Pointing entries for screenshots and pages

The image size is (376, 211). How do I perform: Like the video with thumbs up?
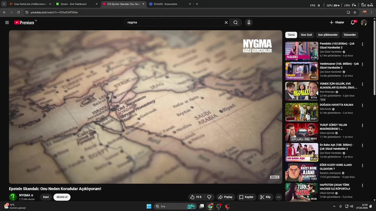pos(196,197)
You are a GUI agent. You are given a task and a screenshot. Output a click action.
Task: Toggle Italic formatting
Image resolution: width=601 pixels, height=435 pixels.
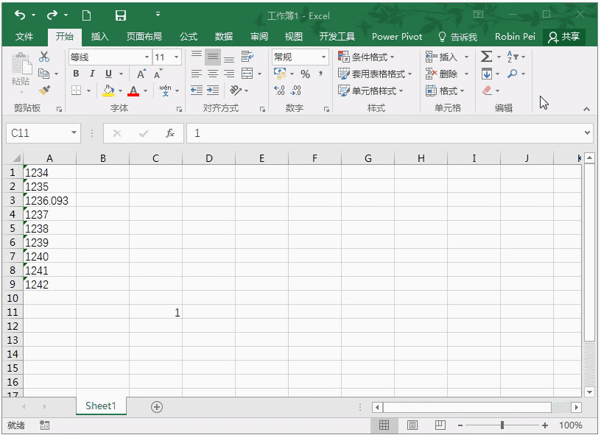pyautogui.click(x=92, y=74)
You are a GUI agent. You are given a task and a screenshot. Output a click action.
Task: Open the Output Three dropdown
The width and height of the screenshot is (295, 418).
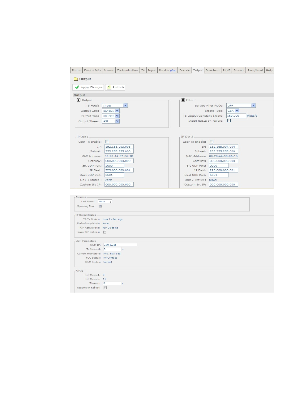click(111, 121)
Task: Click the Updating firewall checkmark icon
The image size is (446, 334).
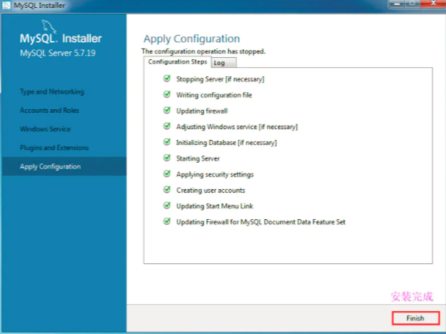Action: (167, 111)
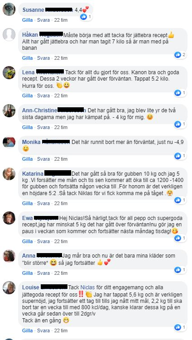Open like reactions on Katarina's comment

click(x=180, y=200)
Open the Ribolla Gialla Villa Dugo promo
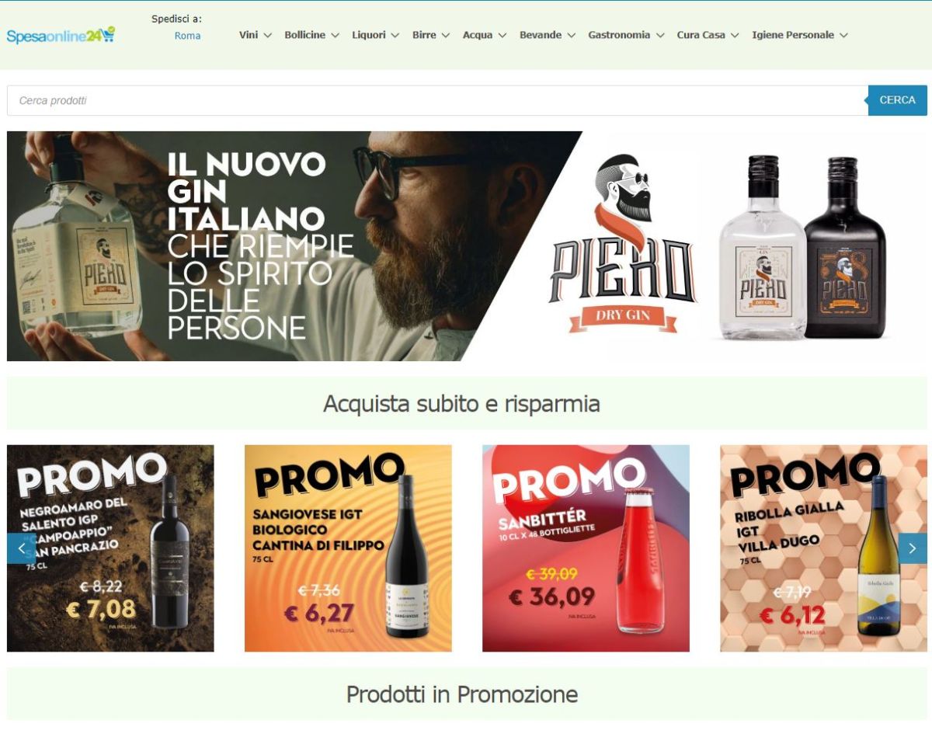Screen dimensions: 932x734 (823, 548)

> **Task prompt**: Update the entries above, putting "screen-control agent" wherever "GUI agent" occurs and keeping everything else the same. Leave the pictures out of your version.

> **Worked answer**:
The image size is (376, 211). How do I perform: Like the video with thumbs up?
pos(196,197)
You are a screen-control agent. You are given a task and a screenshot. Output a click action.
Task: Toggle Italic formatting
Image resolution: width=601 pixels, height=435 pixels.
pyautogui.click(x=92, y=74)
You are a screen-control agent. You are given a task and a screenshot. Output a click action.
Task: Open the Output Three dropdown
The width and height of the screenshot is (295, 418).
click(111, 121)
Task: Click the Updating firewall checkmark icon
The image size is (446, 334).
Action: (167, 111)
Open like reactions on Katarina's comment

click(x=180, y=200)
Open the Ribolla Gialla Villa Dugo promo
Screen dimensions: 932x734 (823, 548)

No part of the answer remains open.